Constituiu grande acontecimento a chegada do interventor federal à Aracaju. Saudado por milhares de sergipanos, grande massa popular acompanhou o capitão em seu trajeto do aeroporto até o Palácio Olímpio Campos, onde assumiu o governo do Estado (fig. 9). Íntegro, incorruptível, extremamente patriota, seu curto período à frente de seu estado natal – apenas nove meses – foi marcado por obras de grande alcance social, como a construção de estradas e escolas, e pelo equilíbrio das finanças, que entregaria ao seu sucessor com saldo em caixa e com o funcionalismo pago em dia. Milton tinha o hábito de percorrer constantemente o interior do estado, acompanhando obras e estimulando a população. Diz a lenda que certa vez assistindo em um estádio a uma importante partida de futebol, em determinado momento os ânimos se acirraram entre os jogadores, houve muita confusão em campo e o jogo foi interrompido. Milton não se fez de rogado, desceu até o gramado e se apresentou para apitar o restante do jogo, a presença do interventor do estado no apito sendo o suficiente para serenar os ânimos e a partida poder prosseguir sem novos percalços. Em março de 1942 ele pediu exoneração do cargo e foi sucedido por Maynard Gomes.


fig. 9 – A chegada do Capitão Milton Pereira de Azevedo, de terno escuro na foto, à Aracaju, em julho de 1941, parou a cidade.
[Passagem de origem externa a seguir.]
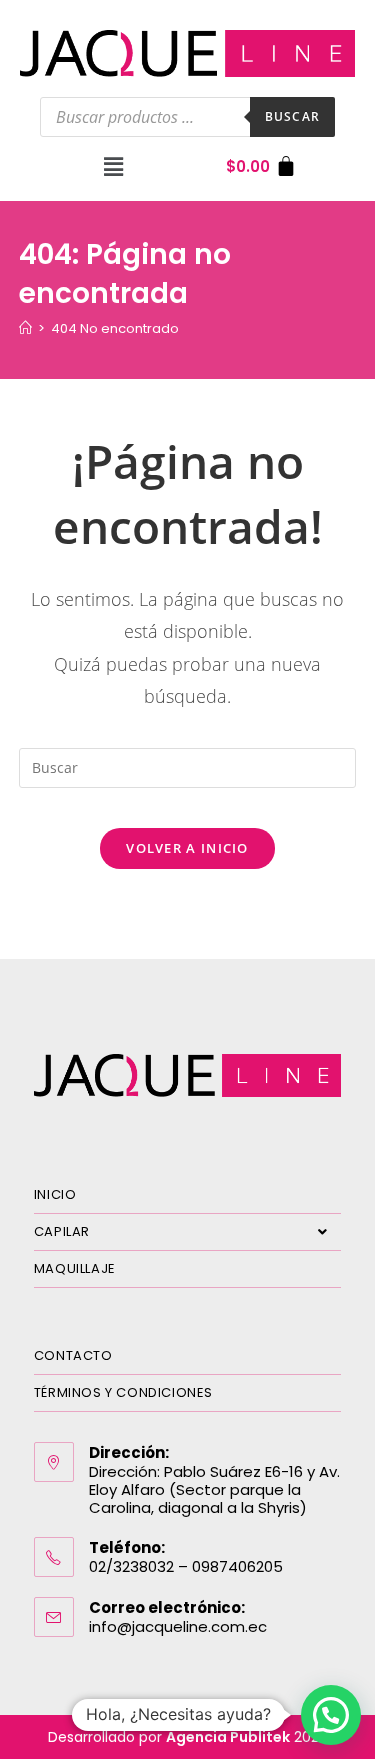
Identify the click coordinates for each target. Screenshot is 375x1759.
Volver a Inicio (187, 848)
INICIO (55, 1194)
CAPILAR (62, 1231)
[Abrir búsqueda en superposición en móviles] (187, 117)
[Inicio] (25, 328)
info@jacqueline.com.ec (178, 1626)
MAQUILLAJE (75, 1268)
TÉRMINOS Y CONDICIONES (123, 1392)
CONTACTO (73, 1355)
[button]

O povo saiu às ruas para saldar o novo interventor federal de Sergipe.


Promovido a major em 1943, a tenente-coronel em 1950 e a coronel em 1955, patente com a qual seu nome é mais associado, Milton foi chefe de gabinete dos Quarteis-Generais da 4a. e da 6a. Região Militar e em 1962, assumiu o comando do Curso de Preparação de Oficias da Reserva (CPOR) de Salvador, seu último posto.

Milton Pereira de Azevedo casou-se em 6 de janeiro de 1932 em Aracaju com Helena Freire de Andrade, também de família de militares, e teve três filhos homens, todos chamados José, em homenagem a seu pai. Faleceu em Salvador em 2 de fevereiro de 1964, aos 56 anos, e foi sepultado no Cemitério do Campo Santo.


fig. 10 – Não são muitos ex-jogadores de futebol que dão nome a escolas. O ponta-esquerda Milton do Fluminense é um deles. No caso, em sua cidade natal, Aquidabã, no Sergipe.